To make sure that inhaled asthma medication reaches your airways — not just the back of your throat — your doctor may recommend attaching a spacer, a simple device that makes it easier to use a metered-dose inhaler.
Spacers work by discharging the medication into a holding chamber, where its particles are held in suspension for three to five seconds. During this time, you can more easily inhale the drug with one or more breaths. Large particles that cannot reach the lung fall out onto the walls of the spacer.
Proper spacer use can double the amount of medicine delivered to the lung and greatly reduce the deposition of medicine into the throat and upper airway.
The use of spacers also makes it possible to give inhaled medicines to children and patients with poor coordination. (Spacers with a valved septum help young children use metered-dose inhalers, and infants can use spacers with a mask instead of a mouthpiece.) Also, spacers reduce the local side effects (cough and oral candidiasis, or thrush) from inhaled steroids and allow administration of high doses of medication when needed.
To use a spacer:
- Remove the cap for the inhaler and shake the inhaler.

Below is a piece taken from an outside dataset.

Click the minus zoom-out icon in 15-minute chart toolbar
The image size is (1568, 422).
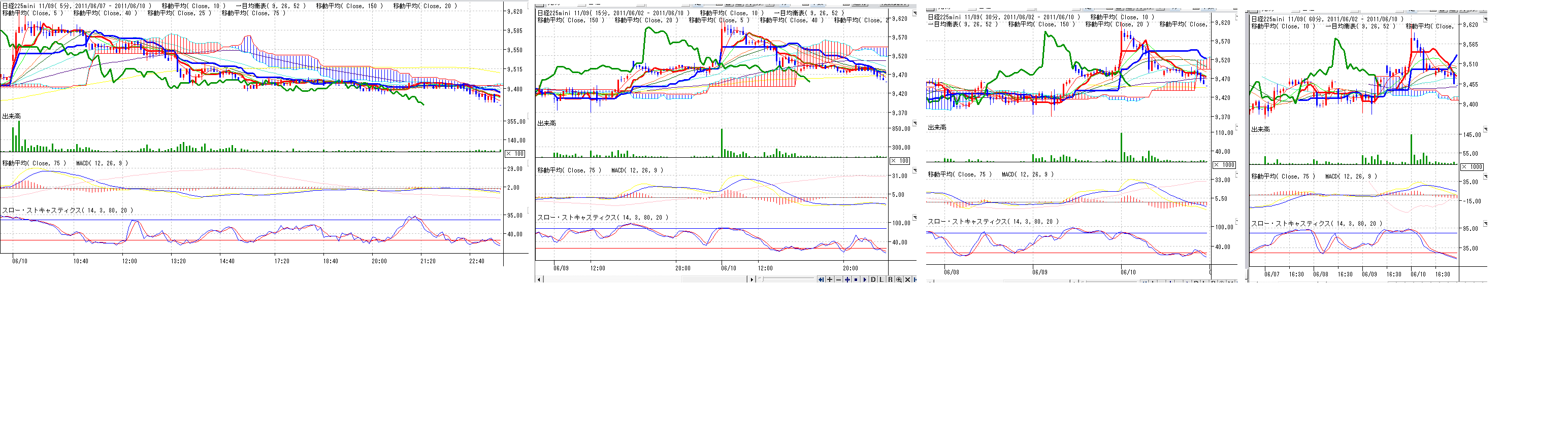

- Attach one end (usually labeled) of the spacer to the mouthpiece of the inhaler.
- Exhale slowly and steadily.
- Place your lips around the spacer mouthpiece, behind your front teeth.
- Start to inhale slowly and at the same time press the canister once to release a dose of the medicine. Continue to inhale very slowly and as deeply as possible. Some spacer devices will make a whistling sound if you are breathing in too fast.
- Hold your breath for about 10 seconds.
- Breathe out slowly and steadily.
- After using a corticosteroid inhaler, rinse your mouth with water and spit out to avoid thrush.
- Keep the cap on when the spacer is not in use and wash your inhaler in water and a mild detergent once a week.